That’s pretty spot on. Someone @ Debra Messing.
Yeezy has talked about running for president for a number of years, and, much like his orange American idol, he refused to leave it at just that. Kanye, in his bid for “The West Wing” has attempted to enter the ballot in a number of states. Early reports indicated that high-ranking Republicans were aiding Kanye’s entry into the race and that Yeezy met with a senior official at the White House, Jared Kushner, shortly before that in August 2020.
Considering Yeezy’s outspoken, and nauseating, support of the incompetent nincompoop currently sitting the Oval Office, Kanye’s support from members of the Republican Party could be considered baffling. However, many people, including Debra Messing, reacted to the news of Kanye’s somewhat real run for president as a means to split the sizable following Biden has with Black voters and prove an advantage to Trump.
Black voters face a good deal of condescension. As a major portion of the voting bloc, political commentators devote a good deal of energy into deciphering, analyzing and criticizing the behavior of Black American voters. Oftentimes, these majority-white pundits posit insulting and patronizing generalizations of Black voters, oftentimes posturing as if they know what is best for Black Americans. This sort of underestimation of Black voters is not limited to professional commentators; it is mainstreamed into the beliefs of our popular leaders. Earlier in 2020, Michelle Obama’s Netflix documentary, Becoming revealed that in the wake of Trump’s 2016 election, she was disappointed in the lack of voter turnout amongst the Black community saying, “So the day I left the White House and I write about how painful it was to sit on that [inauguration] stage. A lot of our folks didn’t vote. It was almost like a slap in the face.” While Black votership did drop in 2016, it was somewhat in line with Black voter participation in 2004, returning to the level before the historic participation in 2008 and 2012. Additionally, Michelle Obama gave little consideration to the systemic barriers Black voters face, especially when compared to their white peers. Nor did she account for the disillusionment Black people experience with regards to politics, , feeling that very little changes in their day to day lives no matter which party is in power. Even in the face of those barriers, Black people historically have the second highest voter participation rates behind white people, with the exception being the momentous 2012 election year when Black voter participation surpassed white votership. In 2016, 65.3% of white people reported casting their ballots, while 59.6% of Black voters reported the same.

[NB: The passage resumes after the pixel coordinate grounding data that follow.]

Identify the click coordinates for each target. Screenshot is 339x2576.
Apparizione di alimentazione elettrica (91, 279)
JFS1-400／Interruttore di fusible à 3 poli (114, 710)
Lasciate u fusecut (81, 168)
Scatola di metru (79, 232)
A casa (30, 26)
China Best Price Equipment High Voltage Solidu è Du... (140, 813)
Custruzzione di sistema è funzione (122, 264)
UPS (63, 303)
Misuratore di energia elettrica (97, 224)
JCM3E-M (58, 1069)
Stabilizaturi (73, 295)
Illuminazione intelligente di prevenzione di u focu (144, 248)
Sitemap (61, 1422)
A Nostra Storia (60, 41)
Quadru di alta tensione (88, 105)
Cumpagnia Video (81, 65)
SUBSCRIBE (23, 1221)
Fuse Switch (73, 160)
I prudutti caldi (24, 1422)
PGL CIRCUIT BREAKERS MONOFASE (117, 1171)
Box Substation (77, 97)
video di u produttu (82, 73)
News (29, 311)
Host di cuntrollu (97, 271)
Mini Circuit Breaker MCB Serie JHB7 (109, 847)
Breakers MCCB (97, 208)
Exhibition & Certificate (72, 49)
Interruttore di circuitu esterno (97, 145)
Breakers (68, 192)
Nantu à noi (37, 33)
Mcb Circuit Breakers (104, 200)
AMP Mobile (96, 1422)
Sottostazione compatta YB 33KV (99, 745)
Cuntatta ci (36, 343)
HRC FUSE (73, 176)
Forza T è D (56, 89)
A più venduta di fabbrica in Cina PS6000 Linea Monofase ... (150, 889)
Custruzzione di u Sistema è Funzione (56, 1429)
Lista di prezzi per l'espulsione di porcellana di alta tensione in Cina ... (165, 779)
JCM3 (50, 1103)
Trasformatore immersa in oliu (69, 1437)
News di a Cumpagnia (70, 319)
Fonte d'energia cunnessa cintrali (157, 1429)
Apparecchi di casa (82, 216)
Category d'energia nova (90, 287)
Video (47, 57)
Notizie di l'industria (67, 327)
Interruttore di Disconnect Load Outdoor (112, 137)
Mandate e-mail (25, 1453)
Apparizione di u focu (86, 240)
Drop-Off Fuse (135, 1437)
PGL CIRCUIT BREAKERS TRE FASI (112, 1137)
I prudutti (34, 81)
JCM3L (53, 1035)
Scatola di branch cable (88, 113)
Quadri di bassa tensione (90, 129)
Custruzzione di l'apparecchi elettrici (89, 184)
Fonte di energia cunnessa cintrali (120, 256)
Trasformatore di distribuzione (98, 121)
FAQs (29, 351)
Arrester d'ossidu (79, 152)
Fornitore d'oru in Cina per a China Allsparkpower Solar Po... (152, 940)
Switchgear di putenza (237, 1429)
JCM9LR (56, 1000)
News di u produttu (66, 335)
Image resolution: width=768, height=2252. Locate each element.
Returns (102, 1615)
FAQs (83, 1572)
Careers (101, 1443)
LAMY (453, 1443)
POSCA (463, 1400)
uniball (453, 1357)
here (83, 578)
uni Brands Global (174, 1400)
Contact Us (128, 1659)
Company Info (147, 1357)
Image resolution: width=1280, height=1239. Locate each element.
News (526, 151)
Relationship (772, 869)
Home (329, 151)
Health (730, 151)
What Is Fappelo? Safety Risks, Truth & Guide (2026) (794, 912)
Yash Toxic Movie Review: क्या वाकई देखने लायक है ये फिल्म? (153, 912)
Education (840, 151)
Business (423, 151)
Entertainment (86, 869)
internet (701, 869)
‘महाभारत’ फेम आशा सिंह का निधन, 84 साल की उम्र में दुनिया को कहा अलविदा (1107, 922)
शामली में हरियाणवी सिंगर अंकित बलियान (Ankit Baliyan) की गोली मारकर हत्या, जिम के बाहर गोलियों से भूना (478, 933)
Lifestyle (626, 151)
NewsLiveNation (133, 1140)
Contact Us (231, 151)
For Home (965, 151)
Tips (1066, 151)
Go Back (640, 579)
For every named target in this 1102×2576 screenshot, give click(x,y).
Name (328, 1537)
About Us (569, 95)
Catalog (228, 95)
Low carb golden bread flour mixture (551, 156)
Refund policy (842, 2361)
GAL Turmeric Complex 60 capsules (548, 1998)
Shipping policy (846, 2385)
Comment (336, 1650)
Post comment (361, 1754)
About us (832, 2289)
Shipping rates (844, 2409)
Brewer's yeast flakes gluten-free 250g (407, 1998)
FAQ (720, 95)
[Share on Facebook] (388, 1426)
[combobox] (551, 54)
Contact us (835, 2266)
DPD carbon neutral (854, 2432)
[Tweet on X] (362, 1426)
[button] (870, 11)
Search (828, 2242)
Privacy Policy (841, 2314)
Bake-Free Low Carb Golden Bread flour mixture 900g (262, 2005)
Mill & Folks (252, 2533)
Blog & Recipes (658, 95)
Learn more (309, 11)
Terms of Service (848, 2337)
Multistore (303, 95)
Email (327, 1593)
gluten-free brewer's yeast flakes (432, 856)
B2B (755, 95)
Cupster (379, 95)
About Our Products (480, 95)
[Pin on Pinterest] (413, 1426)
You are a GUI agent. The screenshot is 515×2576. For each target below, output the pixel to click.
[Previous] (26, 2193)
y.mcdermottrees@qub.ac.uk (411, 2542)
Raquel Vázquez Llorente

Michelle Obama at the 2020 Democratic National Convention also suggested that voters should avoid candidates like Yeezy saying, “This is not the time … to play games with candidates who have no chance of winning."
Political commentators at times use the term “identity politics” in a derogatory manner. Of course, the notion of representation is not all-encompassing, otherwise there would be no pushback at Kamala Harris’ prosecutorial record, and all the Black folk would be heading to the polls to cast their votes for the mind that gave us The Life Of Pablo. Still, it’s important that we’re empowered by representation, and all the more important that Black people feel that they will have representatives that are cognizant of the way policies affect Black people and begin doing the work of unraveling this ugly dark twisted society our system has shaped. A brown face simply occupying White House hasn’t and won’t accomplished all that we need to change about this country.
In fact, the assumption that Black people would redirect their support to Kanye is measuredly incorrect. Kanye currently has only two percent of support from Black voters, and his participation in the race hasn’t affected Biden’s numbers, but it has caused Trump’s poll numbers to drop. Apparently. it’s not Black Biden supporters giving the college dropout some political traction, it’s white voters, likely people like that one USC bro who won College Jeopardy! or space bro Elon Musk. Chance might also vote for him, but we’ve seen time and time again Chance’s idolization of Yeezy makes him do some foolish stuff. Black voters are not Chance, we have hit no intros with Kanye, and we refuse to let their next collab be a remix of “Hail to the Chief.”
Kanye, as a candidate is a trainwreck (see TimesKanye.com). Black people know better; to assume that Black people would cast their votes in favor of someone, especially someone as flawed and regressive for Black people as Kanye West, on the basis of their race is a denigration of the intellect and behavior of Black Americans.